Testo presentato
################
Le reazioni alla conversione di Magdi Allam proseguono. Sono partite un po' in ritardo, forse per le giornate festive, o per l'incredulita' di fronte a un accostamento al cristianesimo da parte di un intellettuale, anche se un po' anomalo. E quindi laicisti di ogni estrazione si sono sforzati di svalutare il gesto, procedendo su due linee:
- Cristiano Allam non e' mai stato un vero mussulmano e quindi la sua conversione non e' poi cosi' sorprendente; inoltre e' un opportunista che insegue le opinioni dei suoi padroni.
- Il modo della conversione poi ha suscitato un vero scandalo: molti hanno proclamato a gran voce che il battesimo pubblico, e quanto pubblico, di un ex mussulmano e' una provocazione verso i buoni islamici, tanto piu' perche' quell'importuno di Cristiano Allam ha affermato che il suo allontanamento dalla fede di sua madre e' dovuto soprattutto alla violenza insita nell'Islam. Be', e' difficile negarlo, mi pare, considerando che Allam da anni vive in clandestinita' per le minacce ricevute, oppure si puo' essere convinti che le minacce siano provocazioni di quei pericolosi integralisti di CL, come fa Dacia Valent, vedi quanto scrivevo la settimana scorsa.
Se mai mi stupiscono le reazioni dei cristiani, timorosi e scettici: siamo convinti davvero che un dialogo su questioni astratte valga piu' dell'accoglienza nel Corpo Mistico di Cristo di un nuovo fratello? Eppure anche un'amica non certo sospettabile di timidezza ha espresso preoccupazione per la rilevanza data a CL nella lettera al Corriere che racconta il percorso di Cristiano verso la conversione. Per parte mia, sette giorni fa ho scritto che sono orgoglioso di appartenere a CL, che pubblicamente rivendica la bellezza e l'importanza di essere cristiani. Del resto lo stesso Cristiano ricorda un fatto evidente, se solo si guarda senza pregiudizi: la violenza mussulmana, va bene, minoritaria, ma certamente dominante, non e' reattiva, ma aggressiva. Cioe', non ha bisogno di scuse per attaccare, e quindi andiamo per la nostra strada, attenti e rispettosi, ma non paurosi.
Ricordiamo poi, e proclamiamo ad alta voce, che il gesto del Papa vuole ricordare la necessita' della liberta' religiosa. Ha sottolineato, credo, che per dialogare bisogna andare anche sul concreto, e in particolare sulla situazione di tanti mussulmani convertiti che non possono manifestare la loro fede a rischio della vita.
Mi sembra molto interessante quanto ha scritto p. Samir Khalil Samir in AsiaNews; ecco il link all'articolo,
http://new.asianews.it/index.php?l=it&art=11865&geo=&theme=&size=A
che riporta anche alcuni esempi della timidezza cristiana.
################
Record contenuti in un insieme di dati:
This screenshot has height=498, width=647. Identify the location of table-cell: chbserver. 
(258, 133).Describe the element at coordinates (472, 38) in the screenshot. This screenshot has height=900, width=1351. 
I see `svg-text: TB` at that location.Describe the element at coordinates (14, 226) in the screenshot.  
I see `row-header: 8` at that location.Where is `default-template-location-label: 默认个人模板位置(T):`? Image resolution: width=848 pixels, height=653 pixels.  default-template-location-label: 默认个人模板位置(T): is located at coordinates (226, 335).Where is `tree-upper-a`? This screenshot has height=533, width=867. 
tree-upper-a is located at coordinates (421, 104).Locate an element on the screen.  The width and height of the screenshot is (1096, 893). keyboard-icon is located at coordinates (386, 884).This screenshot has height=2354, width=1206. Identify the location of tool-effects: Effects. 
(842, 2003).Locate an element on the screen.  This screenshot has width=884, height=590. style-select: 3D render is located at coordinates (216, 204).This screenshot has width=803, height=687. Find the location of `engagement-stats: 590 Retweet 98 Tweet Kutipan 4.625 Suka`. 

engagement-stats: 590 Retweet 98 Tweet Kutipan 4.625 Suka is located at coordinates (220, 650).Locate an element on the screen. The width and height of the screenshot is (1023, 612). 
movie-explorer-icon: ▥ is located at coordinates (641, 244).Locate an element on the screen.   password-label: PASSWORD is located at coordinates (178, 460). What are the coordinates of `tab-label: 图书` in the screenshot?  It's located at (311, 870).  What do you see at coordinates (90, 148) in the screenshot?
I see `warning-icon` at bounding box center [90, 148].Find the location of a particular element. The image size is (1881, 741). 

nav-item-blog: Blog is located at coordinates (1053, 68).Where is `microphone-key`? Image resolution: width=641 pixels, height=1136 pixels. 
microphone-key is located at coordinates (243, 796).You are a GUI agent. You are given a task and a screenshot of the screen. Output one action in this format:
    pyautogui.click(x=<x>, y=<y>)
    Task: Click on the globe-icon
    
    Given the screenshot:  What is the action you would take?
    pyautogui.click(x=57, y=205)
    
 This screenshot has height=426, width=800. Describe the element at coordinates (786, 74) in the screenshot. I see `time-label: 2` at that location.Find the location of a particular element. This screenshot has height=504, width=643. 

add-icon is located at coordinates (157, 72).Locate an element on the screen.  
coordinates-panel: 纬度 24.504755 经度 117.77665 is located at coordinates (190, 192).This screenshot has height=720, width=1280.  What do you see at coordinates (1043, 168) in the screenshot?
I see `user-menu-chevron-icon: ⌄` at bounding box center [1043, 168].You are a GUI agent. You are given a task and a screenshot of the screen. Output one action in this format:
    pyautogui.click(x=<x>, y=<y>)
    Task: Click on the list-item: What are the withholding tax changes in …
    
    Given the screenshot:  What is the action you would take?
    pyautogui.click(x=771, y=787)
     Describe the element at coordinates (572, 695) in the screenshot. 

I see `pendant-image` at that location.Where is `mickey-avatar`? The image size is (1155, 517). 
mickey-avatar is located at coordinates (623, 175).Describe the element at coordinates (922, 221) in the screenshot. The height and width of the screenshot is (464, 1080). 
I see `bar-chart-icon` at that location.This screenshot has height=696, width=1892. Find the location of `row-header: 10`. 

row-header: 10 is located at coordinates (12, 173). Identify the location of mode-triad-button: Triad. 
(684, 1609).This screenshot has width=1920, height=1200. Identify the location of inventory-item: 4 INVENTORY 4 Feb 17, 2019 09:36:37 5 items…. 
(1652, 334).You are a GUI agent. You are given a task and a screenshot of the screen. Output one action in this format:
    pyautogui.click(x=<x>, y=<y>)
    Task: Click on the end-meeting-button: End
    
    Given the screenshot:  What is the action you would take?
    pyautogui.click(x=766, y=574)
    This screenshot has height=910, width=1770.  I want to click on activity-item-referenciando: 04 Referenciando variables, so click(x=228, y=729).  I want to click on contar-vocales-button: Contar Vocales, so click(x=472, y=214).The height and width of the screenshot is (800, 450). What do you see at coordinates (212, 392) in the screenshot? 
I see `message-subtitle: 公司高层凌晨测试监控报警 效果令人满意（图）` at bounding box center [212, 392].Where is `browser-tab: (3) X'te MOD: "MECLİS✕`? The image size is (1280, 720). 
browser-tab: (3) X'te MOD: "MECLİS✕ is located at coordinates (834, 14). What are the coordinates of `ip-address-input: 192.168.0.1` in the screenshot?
################
Obiettivo del compito
Ricopia senza modifiche il passo del testo sulla conversione di Magdi Allam che comincia con "Le reazioni alla" e prosegue fino a "dei suoi padroni.".

Risposta al compito
Le reazioni alla conversione di Magdi Allam proseguono. Sono partite un po' in ritardo, forse per le giornate festive, o per l'incredulita' di fronte a un accostamento al cristianesimo da parte di un intellettuale, anche se un po' anomalo. E quindi laicisti di ogni estrazione si sono sforzati di svalutare il gesto, procedendo su due linee:
- Cristiano Allam non e' mai stato un vero mussulmano e quindi la sua conversione non e' poi cosi' sorprendente; inoltre e' un opportunista che insegue le opinioni dei suoi padroni.